Michael Sloan mgsloan at gmail.com
Wed Apr 22 03:29:11 UTC 2015


On Tue, Apr 21, 2015 at 6:40 PM, davean <davean at xkcd.com> wrote:

> So, I've had a number of issues with exceptions. This has been one of
> them. I don't really like this proposal as it stands though as it seems to
> make catch a specific exception with said extra info more difficult.
>
> This is data Control.Exception can move around on its own though, right?
> The problem really isn't passing it internal, we could just make a (Stack,
> SomeException) tuple just fine, in theory I think (I'll admit I've not
> actually reviewed the code, and this isn't meant as a complete proposal but
> more a thought experiment). The problem is code handling the data and
> working with old code while not losing any of the power of the current
> system.
>
> So we start with: catch :: Exception e => IO a -> (e -> IO a) -> IO a
>
> Now this proposal allows: catch :: IO a -> (SomeException -> IO a) -> IO a
> If we want access to the new information, but that's not really
> satisfactory.
>
> Real code regularly wants to (picking an arbitrary instance of Exception)
> do: catch :: IO a -> (IOError -> IO a) -> IO a
> only we still want new data.
>

There is no way to always pass around the new data without breaking the
Control.Exception API or having users add extra fields to their data
types.  This is a fundamental issue, and one that my proposal does not seek
to address.  Infact, I acknowledge it at the end - fromException now loses
data.  To me it is quite acceptable because:

* This is a fundamental limitation of the existing Control.Exception API.
This proposal allows us to gracefully update to a new API which does
preserve the new info when catching / rethrowing.

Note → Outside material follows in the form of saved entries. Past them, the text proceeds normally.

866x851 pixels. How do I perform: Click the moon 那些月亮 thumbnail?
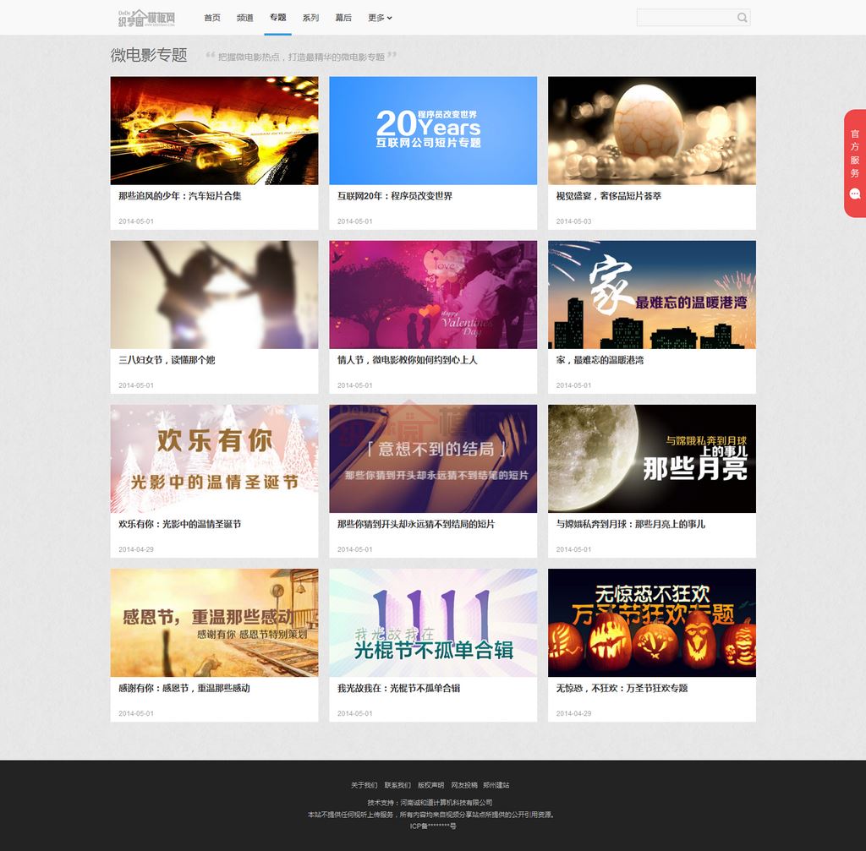pyautogui.click(x=651, y=458)
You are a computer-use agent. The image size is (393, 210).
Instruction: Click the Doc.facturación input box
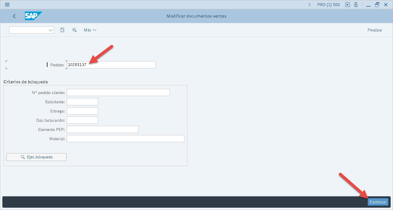(x=82, y=120)
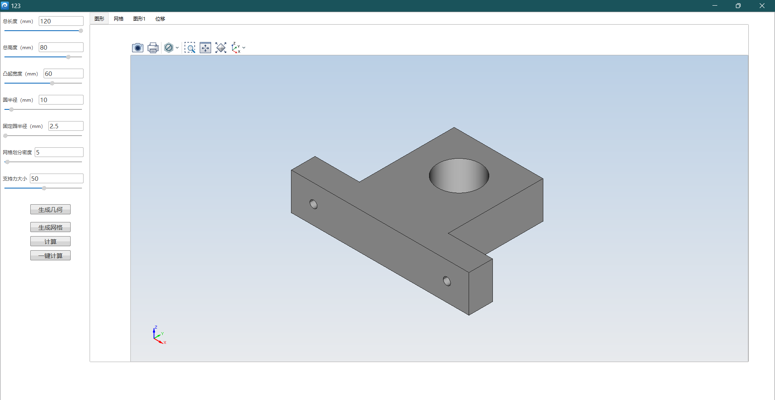The height and width of the screenshot is (400, 775).
Task: Open the 位移 tab
Action: pos(160,19)
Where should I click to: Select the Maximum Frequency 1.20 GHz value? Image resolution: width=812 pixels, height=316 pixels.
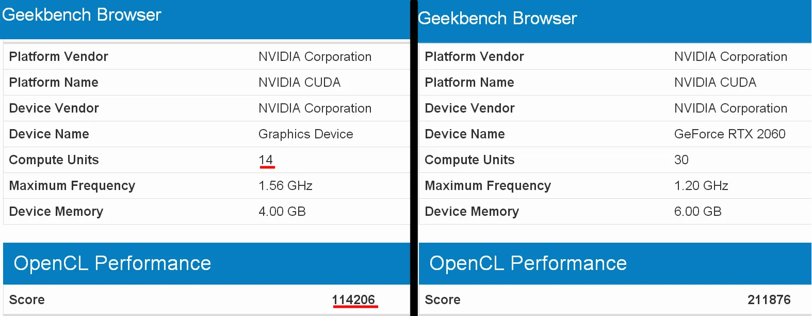point(702,185)
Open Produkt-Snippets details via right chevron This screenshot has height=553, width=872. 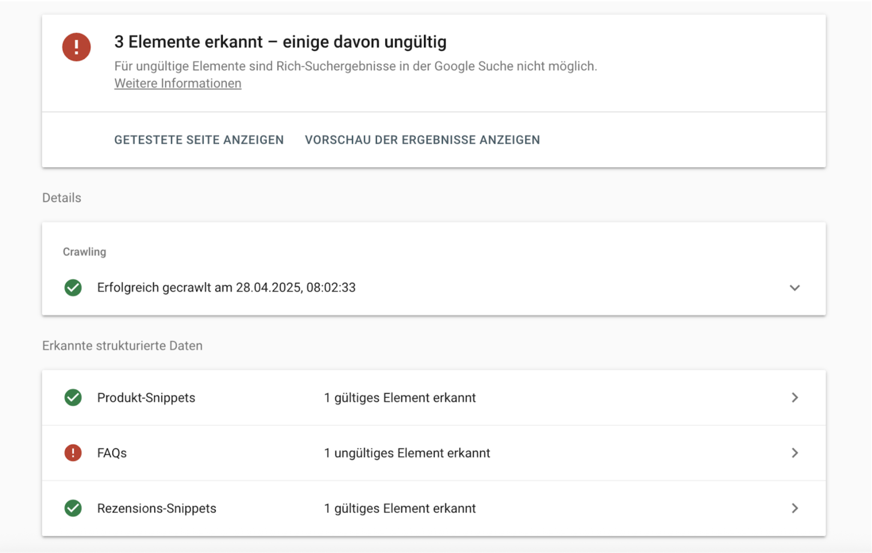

* These extra annotations are primarily for debugging purposes.  It
shouldn't be a correctness issue for them to be lost due to rethrowing
something other than SomeException.

Now one could do something like: catch :: IO a -> (Stack -> IOError -> IO a)
>  -> IO a
> but that is not very upgradable and it breaks existing code.
>
> But this is just a matter of requesting information, so one could do
> something like: catch :: IO a -> (WithStack IOError -> IO a) -> IO a
> where: data WithStack e = WithStack Stack e
> Or maybe one just addes: catchWithContext :: Exception e => IO a ->
> (Context -> e -> IO a) -> IO a
> Or: catchWithContext :: Exception => IO a -> (Context e -> IO a) -> IO a
>
> Now existing code continues to run and we can feed our exception handlers
> the data they want, even when we want some specific exception instead of
> just any exception.
>

This is a good idea, which is directly supported by this proposal.  You
would simply have the implementation of fromException populate the info in
your With* datatype.   Or, the definition I would prefer:


    data WithExceptionInfo e = WithExceptionInfo e [SomeExceptionInfo]
        deriving Typeable

    instance Exception e => Exception (WithExceptionInfo e) where
        fromException (SomeExceptionWithInfo e infos) =
            fmap (\e' -> WithExceptionInfo e' infos) (cast e)
        toException (WithExceptionInfo e infos) =
            SomeExceptionWithInfo e infos

Does this help clarify my proposal?  As far as I can tell there is no
contradiction or difference between our proposals.  I think you would end
up with essentially the same thing I have (maybe with different names ;) ),
if you tried implementing your ideas in the context of Control.Exception.